**PROBLEM SET:**
• A. Repeat the Usenet post on common subexpression optimization word for word, from "Newsgroups: comp.lang.misc" up to and including "Reply-To: dts@quad.uucp (David T. Sandberg)".
• B. Carry on writing the Usenet post about common subexpression optimization from the point where it stops.

═══ QUOTED PASSAGE ═══

Path: utzoo!utgpu!jarvis.csri.toronto.edu!cs.utexas.edu!rutgers!umn-d-ub!cs.umn.edu!nis!quad!dts
From: dts@quad.uucp (David T. Sandberg)
Newsgroups: comp.lang.misc
Subject: Re: Common subexpression optimization
Message-ID: <449@quad.uucp>
Date: 12 Feb 90 23:35:50 GMT
References: <14229@lambda.UUCP> <2844@pkmab.se > <767@enea.se>
Reply-To: dts@quad.uucp (David T. Sandberg)
Organization: Quadric Systems, Richfield MN
Lines: 42

In article <767@enea.se> sommar@enea.se (Erland Sommarskog) writes:
:Kristoffer Eriksson (ske@pkmab.se) writes:
: >Jim Giles (jlg@lambda.UUCP) writes:
: >>  int a[200][2]; int *p; int *q;
: >>  ...
: >>  p = &a; q = p+1;
: >>  for (i=0;i<200;i++){
: >>    *p = expr1(i);
: >>    *q = expr2(i);
: >>    p += 2; q += 2;
: >>  };
: >
: >would be much more "natural" and less obscure this way:
: >
: >  int a[200][2]; int *p;            
: >  p = &a[0][0];			/* Start fromthe first int of a. */
: >  for (i = 0; i < 200; i++) {
: >      *(p++) = expr1(i);
: >      *(p++) = expr2(i);
: >  };
:
:OK, I don't speak C, maybe this is a standard approach once you
:know the language, but I find Kristoffer's proposal to be at
:least as obscure as Jim Giles' right-hand example.

═══ RAW DATA ═══

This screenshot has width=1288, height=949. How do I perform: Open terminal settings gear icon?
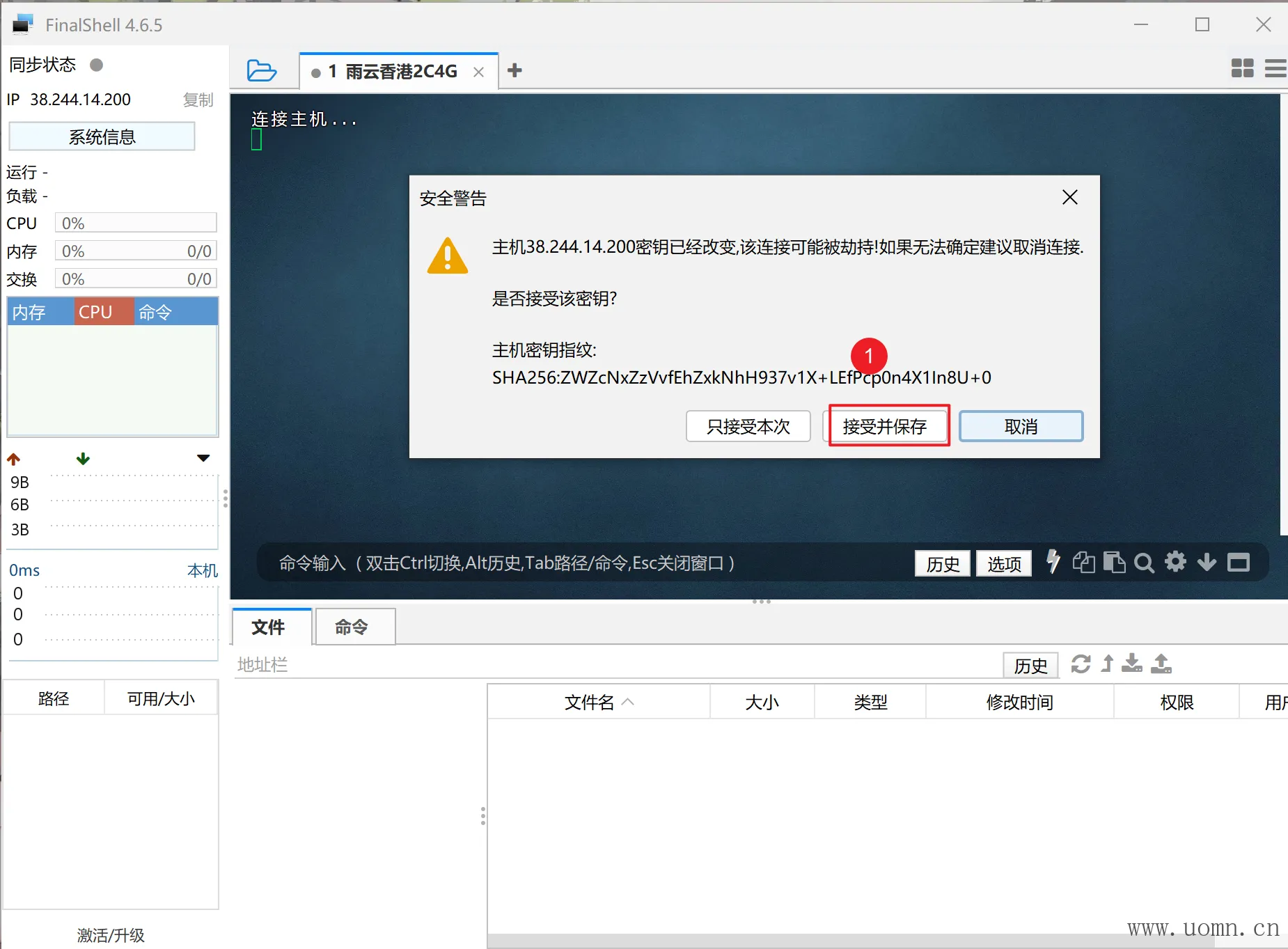(1175, 562)
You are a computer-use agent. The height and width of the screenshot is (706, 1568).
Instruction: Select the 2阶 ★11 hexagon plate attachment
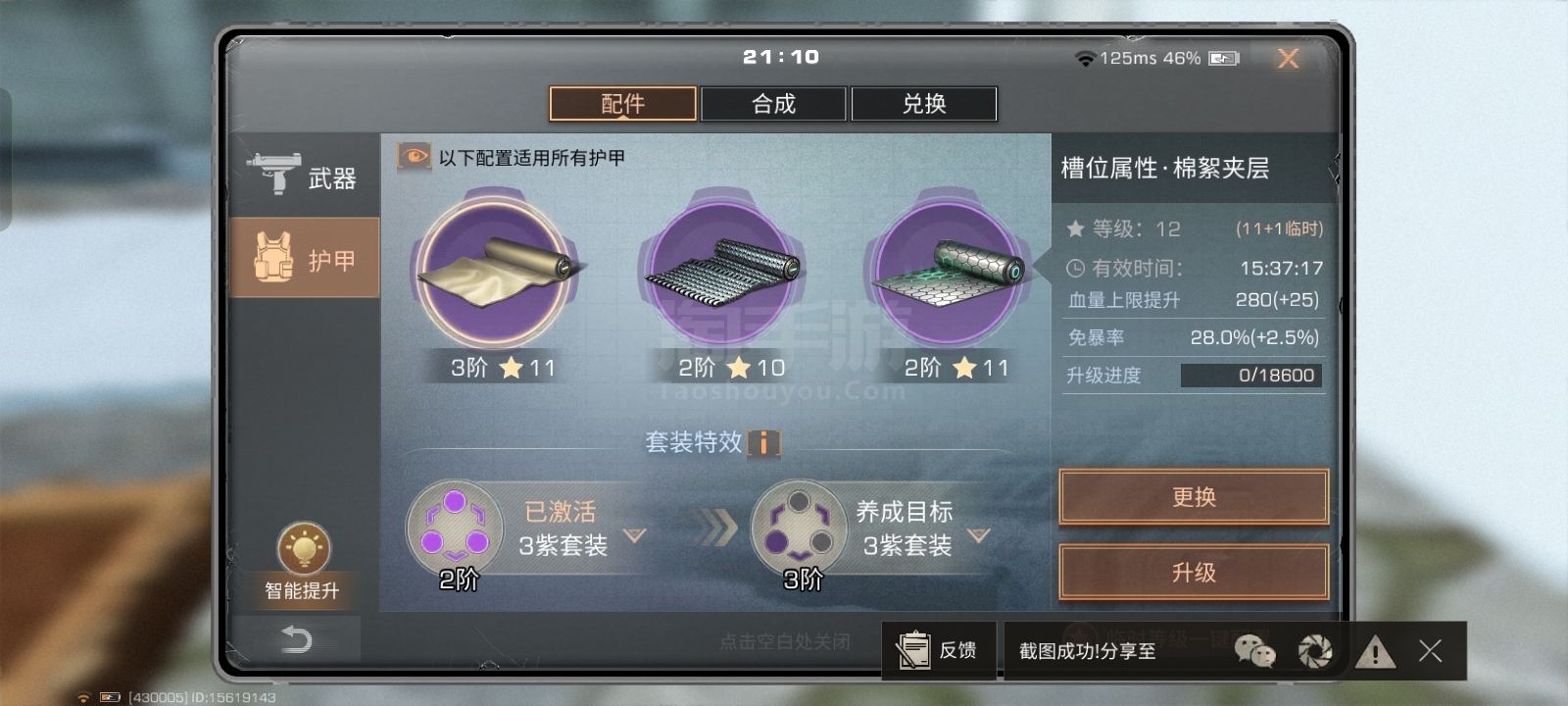pyautogui.click(x=948, y=272)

═══

**RESPONSE LIST:**
• A.
Newsgroups: comp.lang.misc
Subject: Re: Common subexpression optimization
Message-ID: <449@quad.uucp>
Date: 12 Feb 90 23:35:50 GMT
References: <14229@lambda.UUCP> <2844@pkmab.se > <767@enea.se>
Reply-To: dts@quad.uucp (David T. Sandberg)

• B.
You're right: you don't speak C.  Kristoffer's version is a very
common way to do operations like this in C.  I've written several
bits of code nearly identical to that in the last week.  And as a
C programmer, I found Kristoffer's version instantly comprehendable,
whereas Jim Giles' right hand example required a second look.  And
I daresay that Kristoffer's version would compile into more efficient
code.

BTW, you don't even need the parens in the lines which do the
assignment and increment to pointer *p, because it evaluates that
way anyway, so I would have written it as:

      *p++ = expr1( i );

-- 
                "Now beat it, or the red guy screams again!"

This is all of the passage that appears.